==== RECORDS SHOWN

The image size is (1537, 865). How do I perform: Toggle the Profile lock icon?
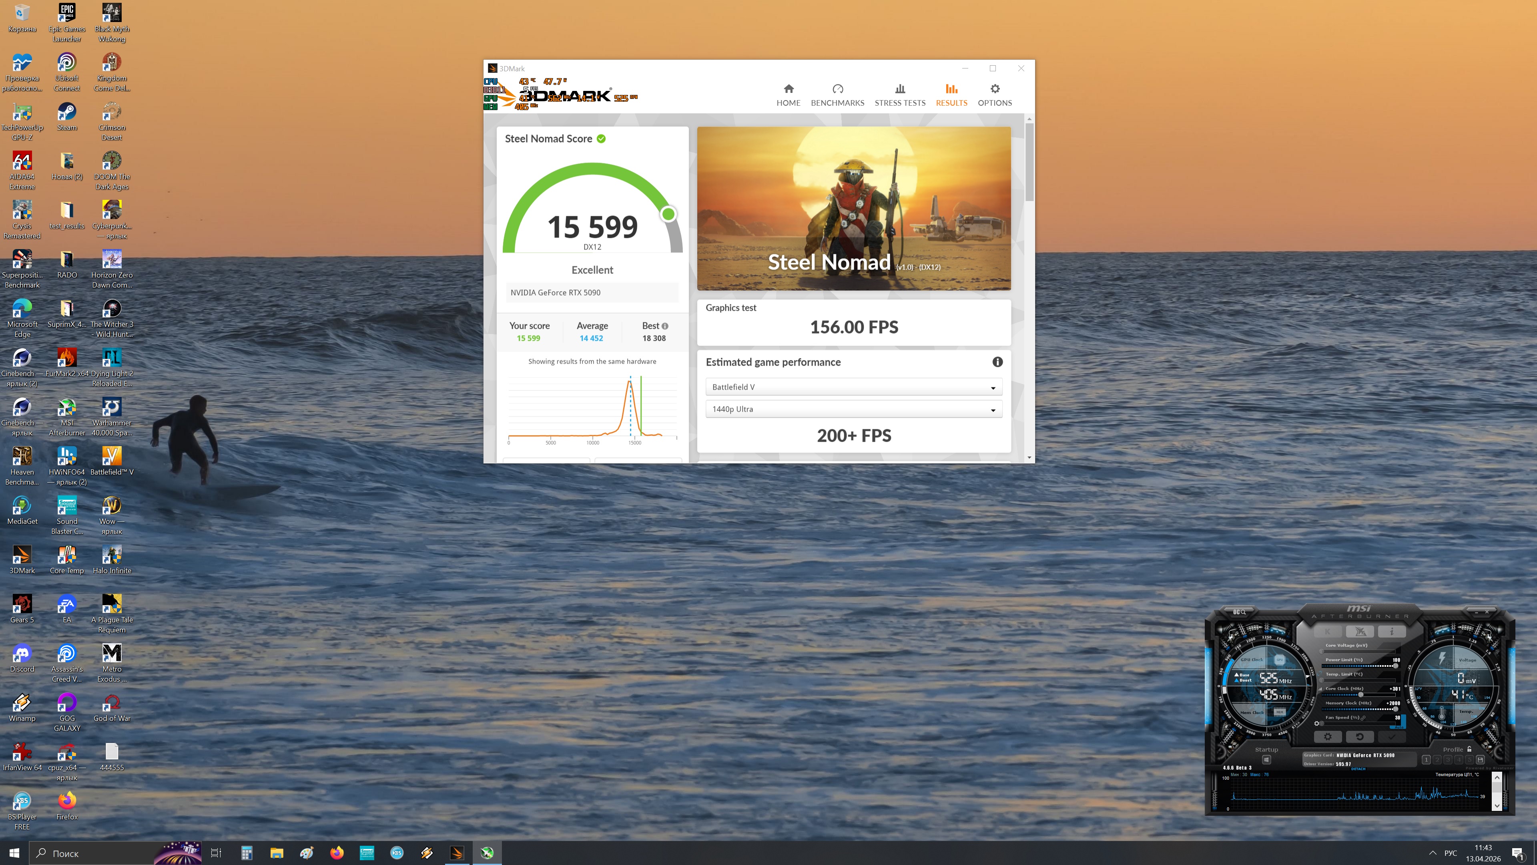(1469, 749)
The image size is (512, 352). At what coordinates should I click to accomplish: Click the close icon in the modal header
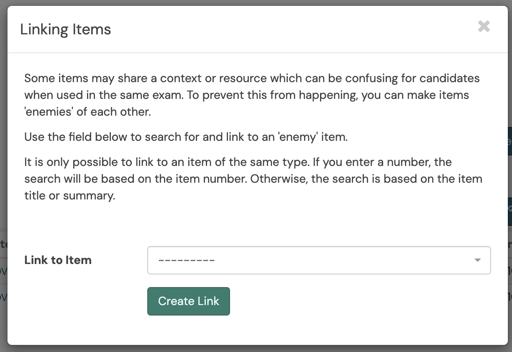(484, 26)
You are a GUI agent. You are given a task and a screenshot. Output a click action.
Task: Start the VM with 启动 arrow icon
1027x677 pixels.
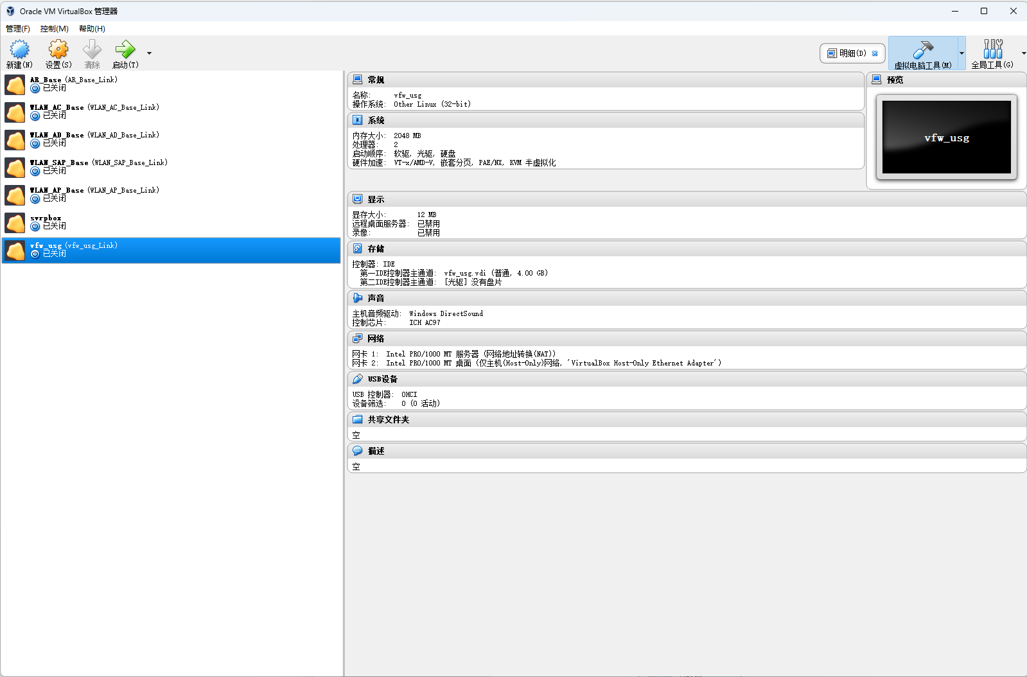coord(125,49)
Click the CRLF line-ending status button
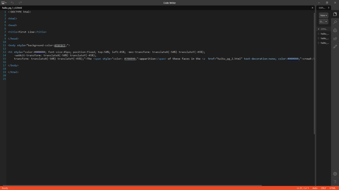Screen dimensions: 339x190 point(323,188)
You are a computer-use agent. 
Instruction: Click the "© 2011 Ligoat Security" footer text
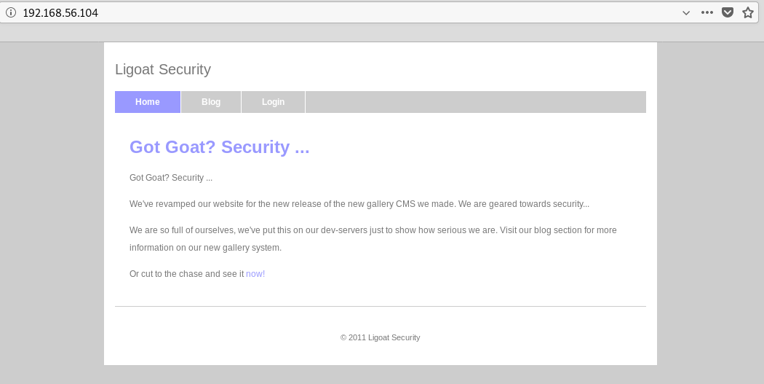point(380,337)
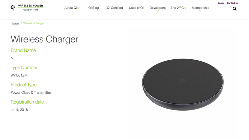
Task: Click the Contact Us link
Action: click(233, 3)
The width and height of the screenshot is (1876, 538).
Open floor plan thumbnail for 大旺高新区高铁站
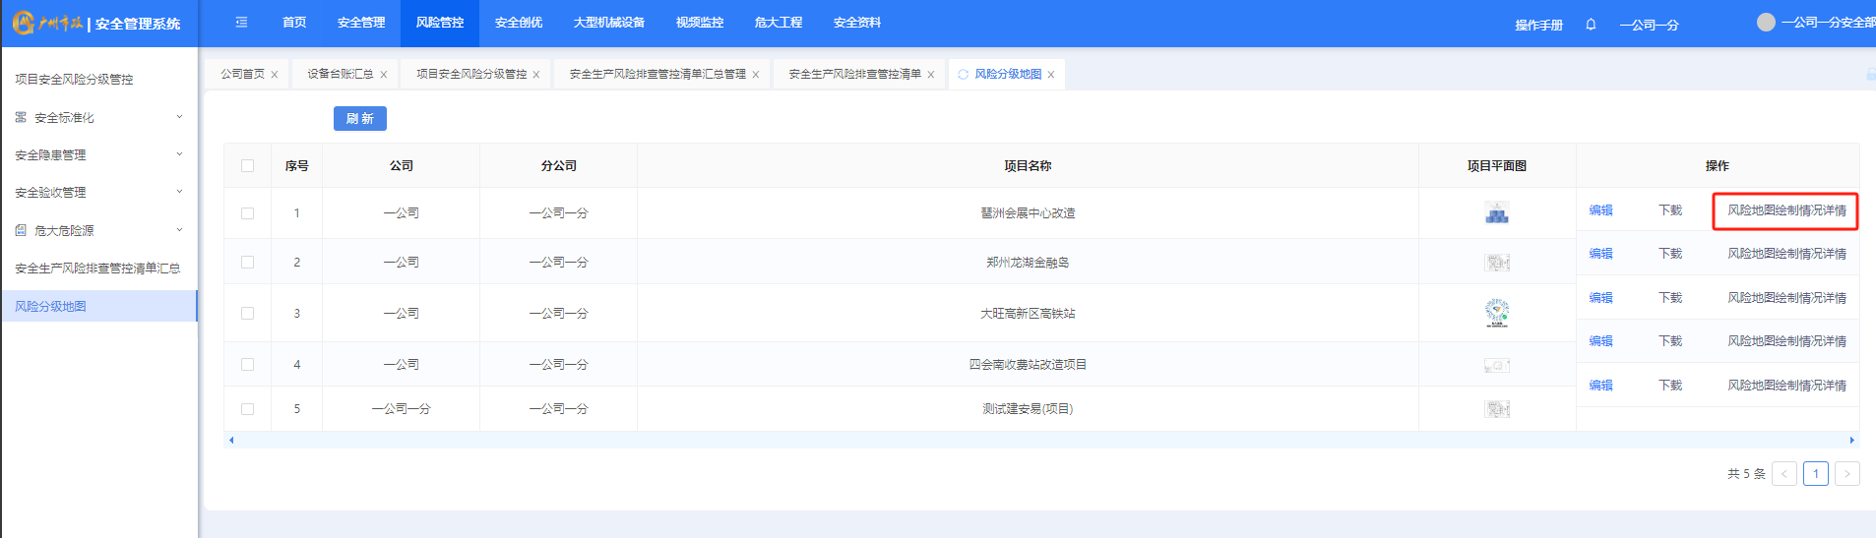point(1496,313)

========

* GIVEN TASK: Echo the rows from the very first line through the line with "Screen dimensions: 339x190 point(323,188)", both included. Omit the pictures.

* FINAL RESULT:
The image size is (1537, 865). How do I perform: Toggle the Profile lock icon?
(1469, 749)
The image size is (512, 352). At what coordinates should I click to accomplish: Click the close icon in the modal header
(484, 26)
You are a GUI agent. You are given a task and a screenshot. Output a click action.
Task: Start the VM with 启动 arrow icon
1027x677 pixels.
coord(125,49)
Click the CRLF line-ending status button
Screen dimensions: 339x190 point(323,188)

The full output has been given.